Featured post: My Good Friend Imposter Syndrome

Presenting to Align

Published on September 22, 2021

For a recent project I was asked to propose a solution for enabling people to collaborate within a shared document space (a la Google Docs). Right away the team started talking about the various features we could add. But it’s not useful to think in terms of features so soon. When you start with features you tend to think about them in isolation, almost like objects. This perspective ignores the relationships between the features and how they fit into an overall system.

When the first thing the team does is start talking about features we can add, I’ve learned that some work needs to be done to situation those features in a bigger context. I try to do this right away, because some upfront investment here makes the rest of the project go better for everyone.

For this document collaboration project I decided to try developing some core concepts or ways to think about the problem space. I thought of each one as a sort of maxim or hypothesis that I could point to as justification for future design decisions. To develop these concepts I leaned on notes from things I’ve read about collaboration and conversation over time. Eventually some valuable ideas started to crystallize, and I formed them into the following statements, each with about a paragraph of explanation:

  • Collaboration is the process of reaching shared understanding
  • A collaborative document is a shared mind
  • Creating choices is just as valid as making choices
  • Collaboration is not a linear process
  • A collaborative document is just one part of a much bigger conversation ecosystem

These statements were not meant to be irrefutable. I hoped that I could get buy-in on some of them, but I also hoped that others would start conversations that could expose hidden assumptions about collaboration in the stakeholder group.

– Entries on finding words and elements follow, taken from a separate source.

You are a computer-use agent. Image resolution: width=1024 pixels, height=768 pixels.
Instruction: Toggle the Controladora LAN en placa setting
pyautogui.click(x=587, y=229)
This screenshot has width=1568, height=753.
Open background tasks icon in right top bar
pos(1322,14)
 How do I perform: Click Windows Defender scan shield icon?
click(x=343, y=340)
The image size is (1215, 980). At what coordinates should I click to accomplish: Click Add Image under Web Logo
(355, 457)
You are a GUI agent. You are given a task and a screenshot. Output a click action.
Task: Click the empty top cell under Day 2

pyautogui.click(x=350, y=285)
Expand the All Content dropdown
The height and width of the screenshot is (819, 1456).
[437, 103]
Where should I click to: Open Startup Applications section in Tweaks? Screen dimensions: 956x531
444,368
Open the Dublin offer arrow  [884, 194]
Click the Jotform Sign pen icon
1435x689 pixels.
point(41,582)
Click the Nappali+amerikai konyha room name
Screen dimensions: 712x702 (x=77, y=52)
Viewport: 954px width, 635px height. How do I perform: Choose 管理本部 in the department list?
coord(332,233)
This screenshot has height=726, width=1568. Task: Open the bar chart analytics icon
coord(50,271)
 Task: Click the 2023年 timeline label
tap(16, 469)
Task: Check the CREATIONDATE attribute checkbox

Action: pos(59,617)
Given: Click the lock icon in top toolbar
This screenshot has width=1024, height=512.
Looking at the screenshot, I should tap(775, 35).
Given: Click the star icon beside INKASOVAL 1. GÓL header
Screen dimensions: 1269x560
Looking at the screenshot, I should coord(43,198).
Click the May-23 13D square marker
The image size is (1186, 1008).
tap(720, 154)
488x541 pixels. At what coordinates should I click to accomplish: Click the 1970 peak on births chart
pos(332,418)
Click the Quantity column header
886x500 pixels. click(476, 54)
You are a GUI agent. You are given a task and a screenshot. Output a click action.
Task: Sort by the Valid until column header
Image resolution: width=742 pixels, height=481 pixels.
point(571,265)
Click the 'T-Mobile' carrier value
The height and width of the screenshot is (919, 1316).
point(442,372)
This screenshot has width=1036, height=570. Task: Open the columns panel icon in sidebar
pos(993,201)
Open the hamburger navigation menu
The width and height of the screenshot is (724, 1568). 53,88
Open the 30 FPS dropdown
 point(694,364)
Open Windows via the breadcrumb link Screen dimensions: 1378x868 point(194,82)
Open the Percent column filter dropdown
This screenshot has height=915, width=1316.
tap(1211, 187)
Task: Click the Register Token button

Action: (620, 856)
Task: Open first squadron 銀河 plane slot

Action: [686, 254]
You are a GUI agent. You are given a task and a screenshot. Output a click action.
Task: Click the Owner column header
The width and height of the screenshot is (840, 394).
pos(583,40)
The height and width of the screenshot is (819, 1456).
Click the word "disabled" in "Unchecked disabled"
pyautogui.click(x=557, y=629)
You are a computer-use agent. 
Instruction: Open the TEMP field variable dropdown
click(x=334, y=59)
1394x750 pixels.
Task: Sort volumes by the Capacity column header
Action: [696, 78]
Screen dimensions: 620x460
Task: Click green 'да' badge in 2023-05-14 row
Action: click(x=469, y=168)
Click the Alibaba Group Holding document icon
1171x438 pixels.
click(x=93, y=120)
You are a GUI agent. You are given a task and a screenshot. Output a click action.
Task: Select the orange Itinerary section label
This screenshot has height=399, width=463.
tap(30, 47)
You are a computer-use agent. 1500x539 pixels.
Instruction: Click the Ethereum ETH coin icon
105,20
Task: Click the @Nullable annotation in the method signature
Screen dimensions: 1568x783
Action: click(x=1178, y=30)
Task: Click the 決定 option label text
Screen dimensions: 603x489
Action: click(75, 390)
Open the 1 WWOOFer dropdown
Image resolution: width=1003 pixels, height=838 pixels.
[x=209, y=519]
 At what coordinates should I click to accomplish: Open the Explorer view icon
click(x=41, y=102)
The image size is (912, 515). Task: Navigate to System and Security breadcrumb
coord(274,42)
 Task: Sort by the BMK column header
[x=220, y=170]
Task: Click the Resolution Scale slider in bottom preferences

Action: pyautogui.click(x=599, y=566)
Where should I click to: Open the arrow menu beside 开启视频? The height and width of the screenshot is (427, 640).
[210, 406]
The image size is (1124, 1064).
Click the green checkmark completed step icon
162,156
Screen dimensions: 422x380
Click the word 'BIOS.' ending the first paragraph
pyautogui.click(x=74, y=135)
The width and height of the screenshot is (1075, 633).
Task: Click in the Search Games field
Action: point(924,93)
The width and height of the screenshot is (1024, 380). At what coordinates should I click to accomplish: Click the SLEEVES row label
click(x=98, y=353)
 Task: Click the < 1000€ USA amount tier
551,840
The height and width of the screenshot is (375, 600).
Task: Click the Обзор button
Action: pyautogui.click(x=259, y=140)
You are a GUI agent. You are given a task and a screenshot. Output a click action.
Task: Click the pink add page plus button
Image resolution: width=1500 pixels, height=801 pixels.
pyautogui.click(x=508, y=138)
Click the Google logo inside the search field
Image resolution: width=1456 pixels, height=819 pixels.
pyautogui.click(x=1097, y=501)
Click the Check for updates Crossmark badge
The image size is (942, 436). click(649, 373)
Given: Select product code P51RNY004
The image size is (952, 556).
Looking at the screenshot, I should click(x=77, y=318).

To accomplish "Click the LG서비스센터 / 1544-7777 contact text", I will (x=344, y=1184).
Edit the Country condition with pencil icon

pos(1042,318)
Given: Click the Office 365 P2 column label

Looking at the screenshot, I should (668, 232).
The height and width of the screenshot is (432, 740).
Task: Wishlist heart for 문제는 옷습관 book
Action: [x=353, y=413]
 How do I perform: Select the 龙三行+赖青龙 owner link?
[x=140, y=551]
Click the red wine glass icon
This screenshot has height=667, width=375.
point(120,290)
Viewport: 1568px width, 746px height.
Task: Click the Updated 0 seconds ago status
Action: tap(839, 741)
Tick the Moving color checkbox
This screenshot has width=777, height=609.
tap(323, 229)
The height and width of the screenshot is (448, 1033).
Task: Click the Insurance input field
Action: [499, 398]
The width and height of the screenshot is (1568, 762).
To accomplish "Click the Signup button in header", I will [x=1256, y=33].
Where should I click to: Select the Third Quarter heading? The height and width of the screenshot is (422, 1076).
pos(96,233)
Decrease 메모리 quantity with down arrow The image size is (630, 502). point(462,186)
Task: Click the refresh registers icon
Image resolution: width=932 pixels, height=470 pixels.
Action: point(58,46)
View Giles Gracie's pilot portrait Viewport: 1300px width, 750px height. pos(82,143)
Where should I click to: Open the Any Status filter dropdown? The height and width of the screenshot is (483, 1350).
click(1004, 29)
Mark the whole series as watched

I had never tried giving a presentation grounded in concepts like this before. I started the presentation by going through the concepts, and in the next section of the presentation I used them to frame the overall problem we were trying to solve. I felt it was important to go beyond listing the concepts, and try to immediately provide a context for their use.

A challenge with giving a concepts presentation is that the audience needs to be a little patient at the beginning while you’re planting the seeds for the discussion. When the team is used to jumping right into feature lists and solutions, spending 10–15 minutes talking about theory can be a challenge. The payoff comes later in the presentation, but you should still make sure that you keep your mental models clear and to-the-point, the presentation interesting, and that you’re being really clear about why you’re starting things off by not talking features.

I hope that presenting more of my thinking will lead to thinking being normalized as valid creative output, and increase the odds that design solutions I propose in the future will be understood and accepted.